In other counties, though, the technology has already surpassed printable bag tags.

The future may be coming in the form of permanent digital bag tags. Airlines such as Air France-KLM, Qatar Airways and many others have instituted or are beginning to put into service electronic tags that are attached to a person’s bag and can be used over and over again. The airline can change the destination on the tag immediately from a distant location if a flight plan is changed.

Another interesting addition being utilized by airports around the world is a bag tracking device that is placed inside the luggage. The tracker relays a GPS signal which makes it traceable from a smart phone, and it also has a light sensor which can sense if the luggage was opened while out of the passenger’s possession.

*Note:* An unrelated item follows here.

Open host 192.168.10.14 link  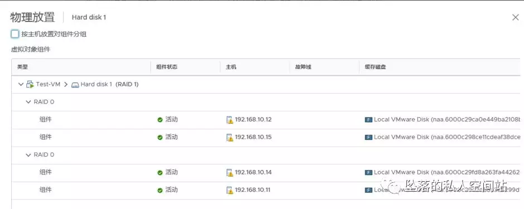point(253,172)
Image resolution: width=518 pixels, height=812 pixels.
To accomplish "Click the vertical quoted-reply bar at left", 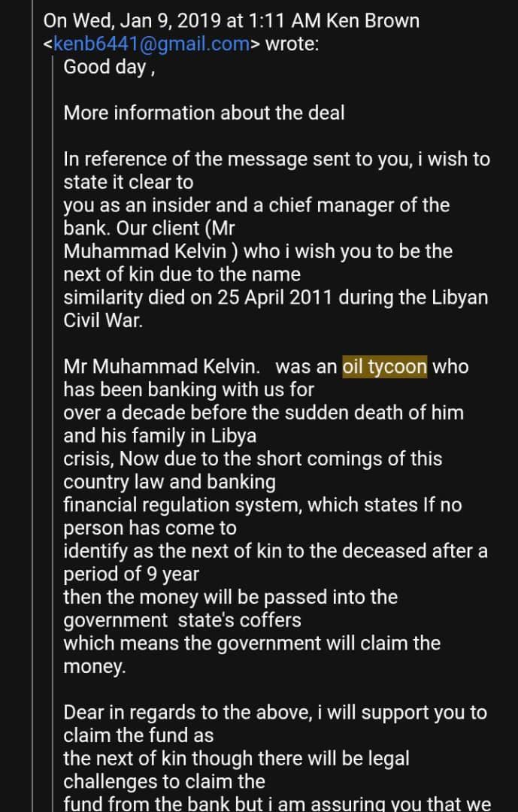I will 54,414.
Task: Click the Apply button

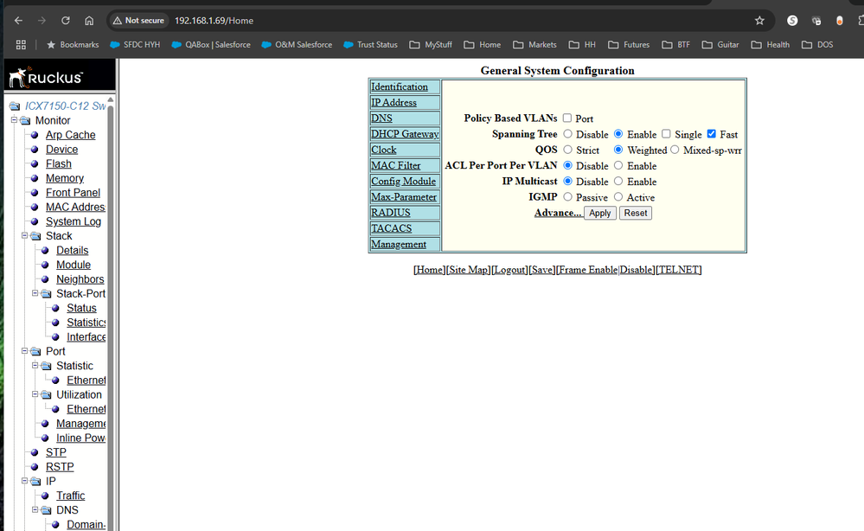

While these technological advances can streamline the checked luggage process, the United States is still very strict on airport regulations and requires an employee to confirm people’s ID when they check bags. The Transportation Security Administration told The Wall Street Journal that it is not interested in changing its current policies to eliminate employees completely from the luggage checking process.

At the root of all the upgrades and advancements is the quest by airports to both speed up the entire boarding process and avoid the problem of lost bags. On average in 2014, airlines lost 7.3 bags per 1,000 fliers, which is a striking improvement over 2013, when the industry lost an average of 13.2 bags.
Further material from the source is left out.